Il prossimo weekend coinciderà – per il Club Scherma Lecce – con il prestigioso appuntamento con il Campionato Italiano a Squadre di Serie B2, in programma sabato, 29 gennaio, a Dalmine (Bg). A salire in pedana, la formazione di Spada femminile – forgiata presso la Sala d’Armi di Via Stomeo

a Lecce – e composta dalla 18enne Alessandra Martina, dalla 19enne Gloria Leucci e dalla 16enne Francesca Greco.

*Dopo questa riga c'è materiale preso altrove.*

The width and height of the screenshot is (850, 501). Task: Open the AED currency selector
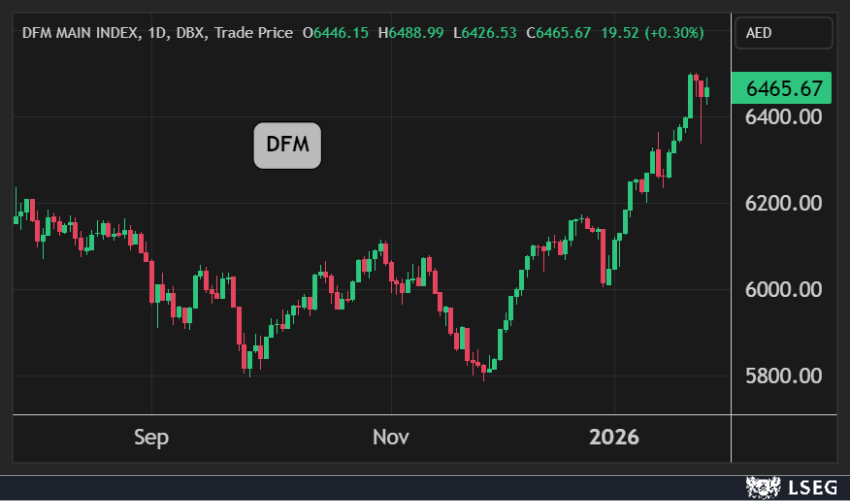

Alle tre atlete, della società della presidente Sari Greco, sarà affidato il compito di ripetere l’impresa dello scorso anno – di scena presso il “PalaSassi” di Matera – dove si è materializzato il secondo posto nel Campionato di Serie C; grazie proprio a quel secondo gradino del podio conquistato, la formazione femminile del Club Scherma Lecce, è riuscita a conseguire lo storico accesso in B2. Al prossimo appuntamento – di sabato 29 gennaio – con il Campionato di B2, prenderanno parte sedici formazioni iscritte e provenienti da tutt’Italia; le prime quattro classificate, otterranno la promozione in B1, mentre le ultime sei, saranno costrette a retrocedere in Serie C.
Le nostre rappresentanti leccesi, come detto, raggiungeranno la Provincia di Bergamo, accompagnate dal maestro Alessandro Rubino, dalla Presidente Greco e dal Consigliere Regionale, Lucio Martina.
La compagine salentina, ha come obiettivo quello di conservare la partecipazione in B2, così come afferma la Presidente del Club Scherma Lecce, Sari Greco: «Sì, le nostre tre ragazze, proveranno a confermare quanto di buono dimostrato lo scorso anno – spiega Greco – Il fatto di essere l’unica formazione femminile pugliese, è già un traguardo splendido, raggiunto dalla nostra società. Si tratta di una manifestazione comunque impegnativa, considerato il fatto che il campionato si svolge praticamente in un’unica giornata: a partire dalla mattina, si susseguiranno difatti una serie di sfide in pedana – conclude la presidente Greco – e per ambire al podio, è necessario un mix vincente di bravura, forza e determinazione, indispensabili per sopperire agli innumerevoli sforzi imposti dalla manifestazione».